**Task instructions**
a – Translate this sentence from the parabola solution into Spanish: "The equation represents a parabola with vertex at (-2, -2)."
b – List each quantity that the problem statement in the parabola solution asks to be given for a graph, along with the kind of graph it applies to.
c – Write the next part of the parabola solution, picking up after its last sentence.
>> Start Source excerpt
Write each equation in standard form, if it is not already so, and graph it. If the graph is a circle, give the coordinates of its center and its radius. If the graph is a parabola, give the coordinates of its vertex. $$ x=\frac{1}{2} y^{2}+2 y $$

Short Answer

Expert verified
The equation represents a parabola with vertex at (-2, -2).

Step by step solution

01

Recognize the Type of Equation

The given equation is \( x = \frac{1}{2} y^2 + 2y \). Notice that the equation involves \( y^2 \), which indicates that it might be a parabola since it is quadratic in terms of \( y \). We aim to rewrite it in the standard form of a parabola.
02

Rearrange the Equation

Rearrange the equation to express it in the standard form for a parabola: \( x = a(y - k)^2 + h \). The form we have is \( x = \frac{1}{2}y^2 + 2y \). This isn't quite in standard form yet. We can complete the square to transform it.
>> End Source excerpt
>> Start Data listing
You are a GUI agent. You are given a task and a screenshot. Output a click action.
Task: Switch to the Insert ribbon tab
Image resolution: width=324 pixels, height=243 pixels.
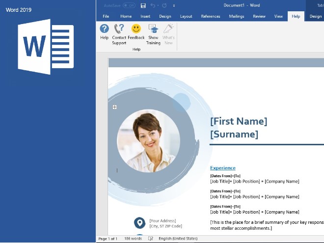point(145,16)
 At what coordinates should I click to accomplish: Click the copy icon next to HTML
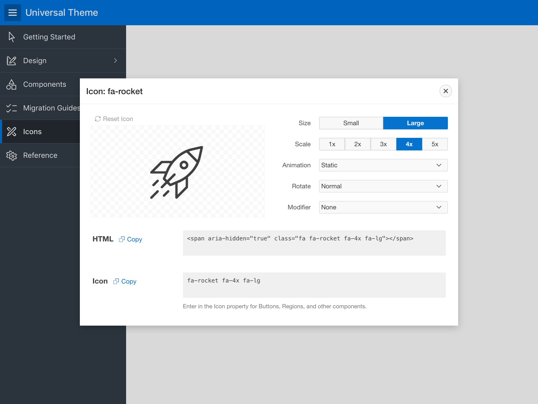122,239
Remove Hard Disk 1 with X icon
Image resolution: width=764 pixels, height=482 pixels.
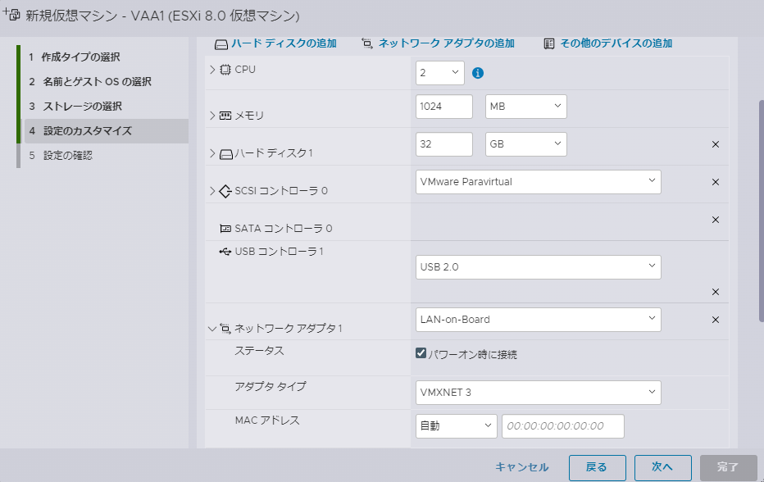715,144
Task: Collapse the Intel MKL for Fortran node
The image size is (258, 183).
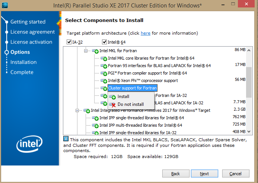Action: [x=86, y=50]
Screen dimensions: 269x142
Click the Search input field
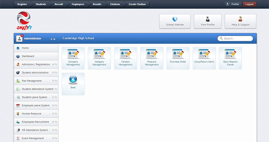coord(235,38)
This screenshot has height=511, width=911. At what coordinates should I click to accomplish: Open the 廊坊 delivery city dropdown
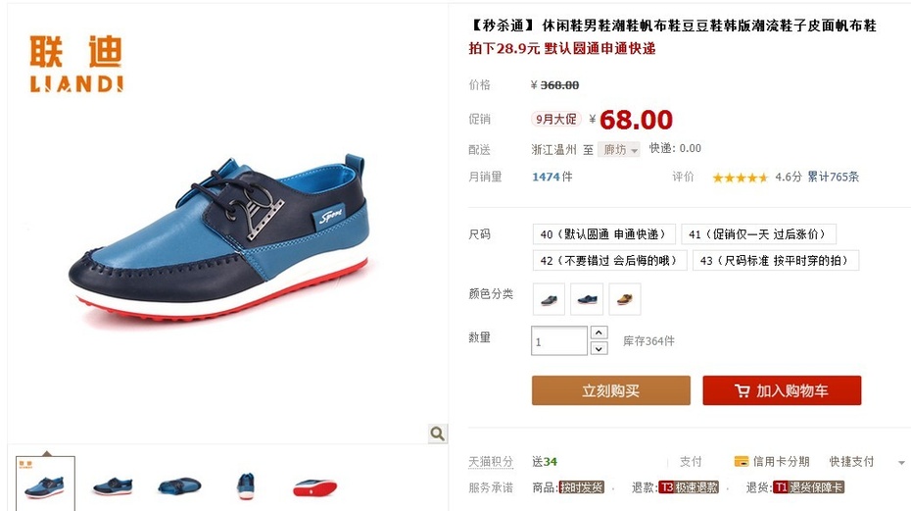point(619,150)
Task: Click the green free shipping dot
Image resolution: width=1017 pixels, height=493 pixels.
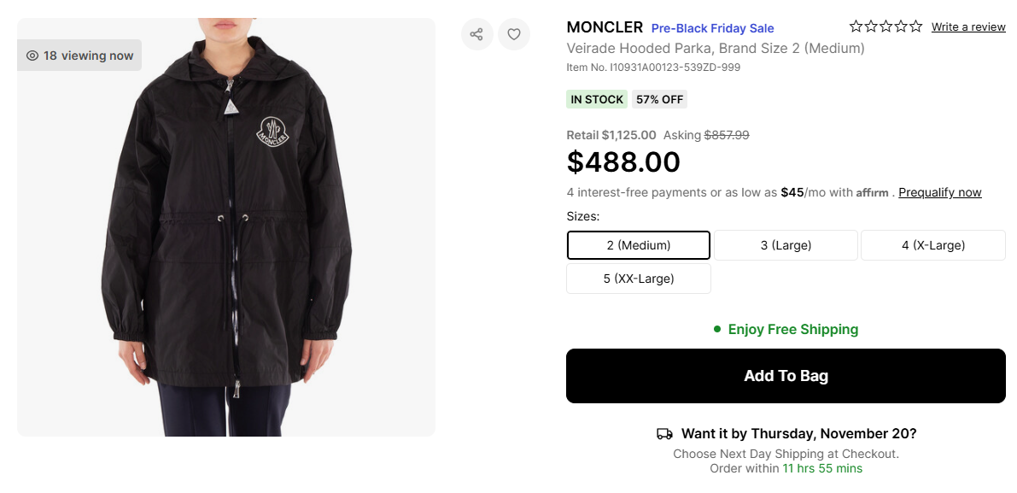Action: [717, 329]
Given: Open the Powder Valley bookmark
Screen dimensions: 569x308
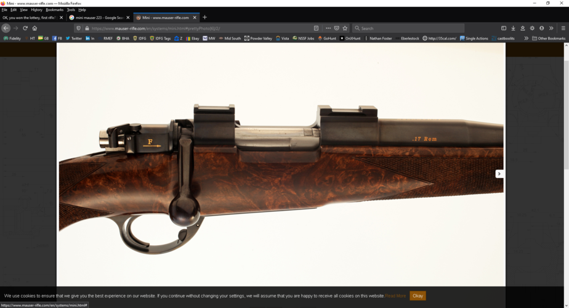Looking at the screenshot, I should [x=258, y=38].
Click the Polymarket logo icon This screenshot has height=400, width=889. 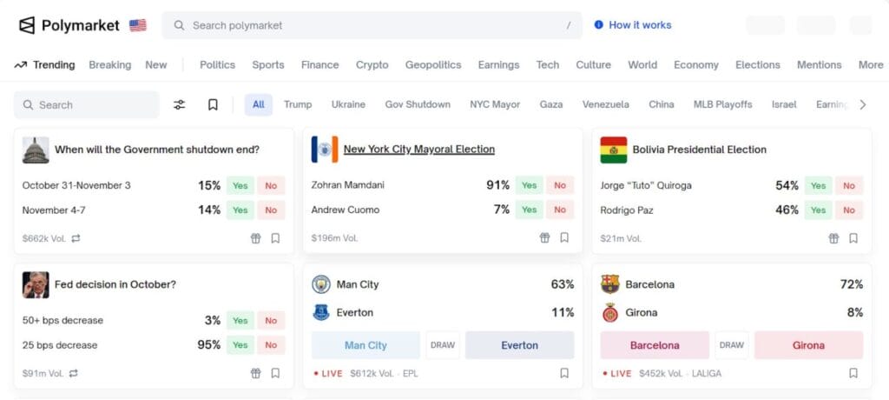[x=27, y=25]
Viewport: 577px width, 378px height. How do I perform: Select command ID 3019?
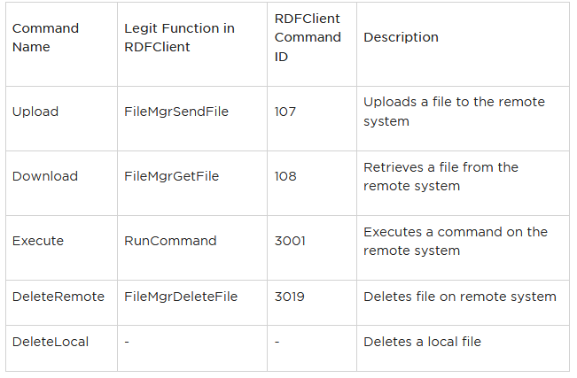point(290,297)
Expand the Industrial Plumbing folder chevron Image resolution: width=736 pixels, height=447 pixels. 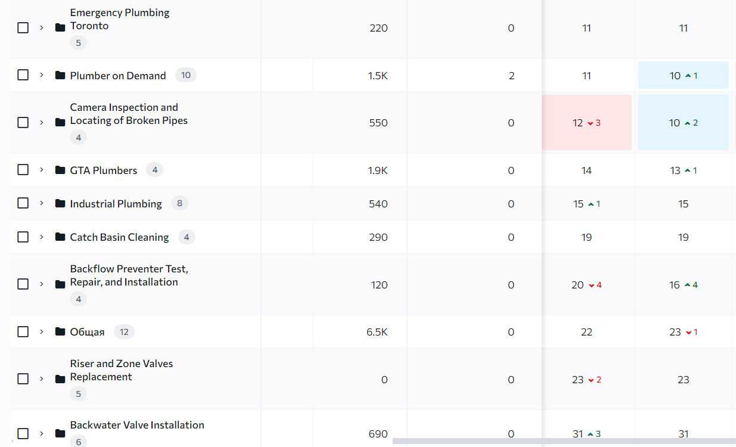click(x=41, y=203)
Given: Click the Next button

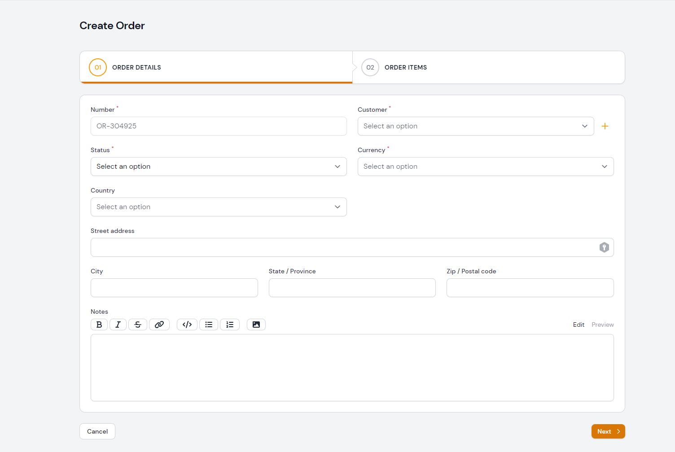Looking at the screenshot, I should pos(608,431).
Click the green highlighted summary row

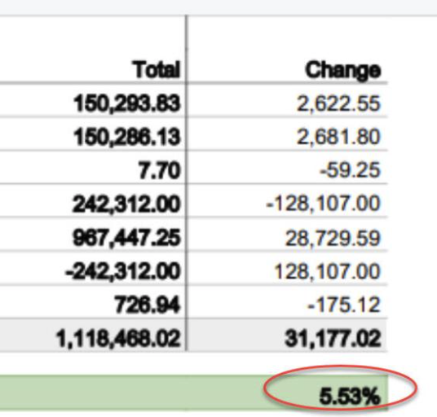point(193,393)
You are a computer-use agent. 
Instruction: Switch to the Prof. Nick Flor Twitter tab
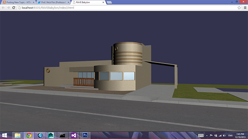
>> End Data listing
>> Start Data listing
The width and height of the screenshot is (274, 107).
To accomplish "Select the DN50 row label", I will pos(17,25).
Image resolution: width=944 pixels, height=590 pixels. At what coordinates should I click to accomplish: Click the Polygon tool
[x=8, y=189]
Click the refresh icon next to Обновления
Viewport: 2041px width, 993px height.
>> End Data listing
>> Start Data listing
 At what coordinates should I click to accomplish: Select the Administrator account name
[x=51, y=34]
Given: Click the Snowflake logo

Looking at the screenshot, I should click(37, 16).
>> End Data listing
**Exercise answers**
a – La ecuación representa una parábola con vértice en (-2, -2).

b –
- Coordinates of the center: circle
- Radius: circle
- Coordinates of the vertex: parabola

c –
03

Complete the Square

Start with the equation \( x = \frac{1}{2}y^2 + 2y \). Factor out the coefficient of \( y^2 \), which is \( \frac{1}{2} \): \( x = \frac{1}{2}(y^2 + 4y) \). To complete the square inside the parentheses, take half of the linear coefficient (4), square it to get 4, and add and subtract it inside to maintain equality: \( x = \frac{1}{2}((y^2 + 4y + 4) - 4) \). This becomes \( x = \frac{1}{2}((y + 2)^2 - 4) \).
04

Simplify to Standard Form

Distribute the \( \frac{1}{2} \) across the terms: \( x = \frac{1}{2}(y + 2)^2 - \frac{1}{2} \cdot 4 \), simplifying to \( x = \frac{1}{2}(y + 2)^2 - 2 \). This is now in the standard form \( x = a(y - k)^2 + h \) for a parabola, where \( a = \frac{1}{2}, \ h = -2, \) and \( k = -2 \).
05

Identify the Vertex and Graph

The standard form \( x = \frac{1}{2}(y + 2)^2 - 2 \) indicates a parabola opening horizontally. The vertex, given by \( (h, k) \), is \((-2, -2)\). Plot this as the vertex. Since \( a = \frac{1}{2} \), the parabola opens to the right with a wider shape compared to a parabola that opens in the \( y \)-direction.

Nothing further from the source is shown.